- St. Mary Armenian Church
- 45°16′26.22″N 27°58′25.353″E﻿ / ﻿45.2739500°N 27.97370917°E
- Location: Brăila, Romania
- Denomination: Armenian Apostolic

= Armenian Church, Brăila =

Armenian Apostolic church in Brăila, Romania

The St. Mary Armenian Church (Biserica Armeană Sfânta Maria) is an Armenian Apostolic church in Brăila, Romania. It was first established by the Armenian community of Brăila in 1828 and was made of green wood planks. However, the old church burned down in 1843 and was demolished. Efforts to reconstruct the church were started on 1 May 1868 and completed on 4 July 1872. The church fell into disrepair during World War I as a result of the occupation of Romania, including Brăila, by the Central Powers which provoked the fleeing of many Armenians from the city.

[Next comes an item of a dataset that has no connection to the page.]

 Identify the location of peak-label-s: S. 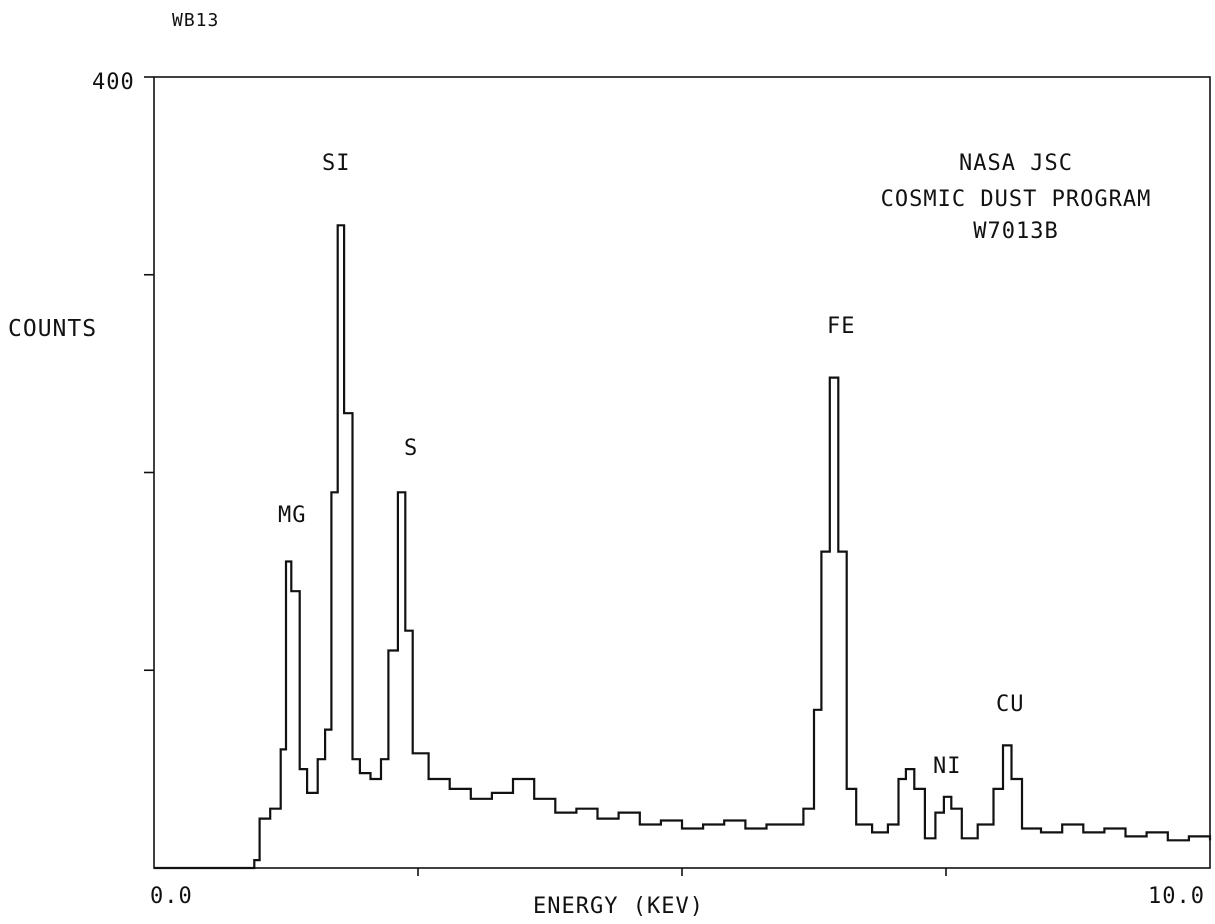
(412, 448).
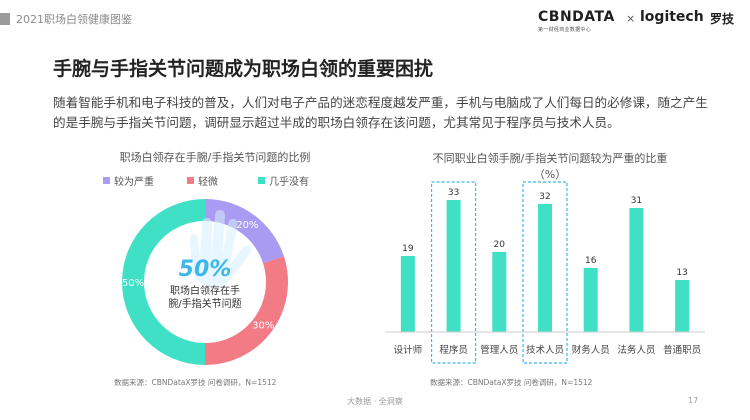 Image resolution: width=750 pixels, height=420 pixels. Describe the element at coordinates (215, 158) in the screenshot. I see `donut-chart-title: 职场白领存在手腕/手指关节问题的比例` at that location.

In 1934, industrialist Grigore Berziveanu undertook renovation works on the church. The last Armenian priest of Brăila, Garibian, died in 1962, and the Armenian church has ever since only held services with the assistance of Armenian priests from other cities throughout Romania. Today, the Armenian Church of Brăila is used as a gathering point by the small Armenian community of the city, composed of some fourteen families as of 2005.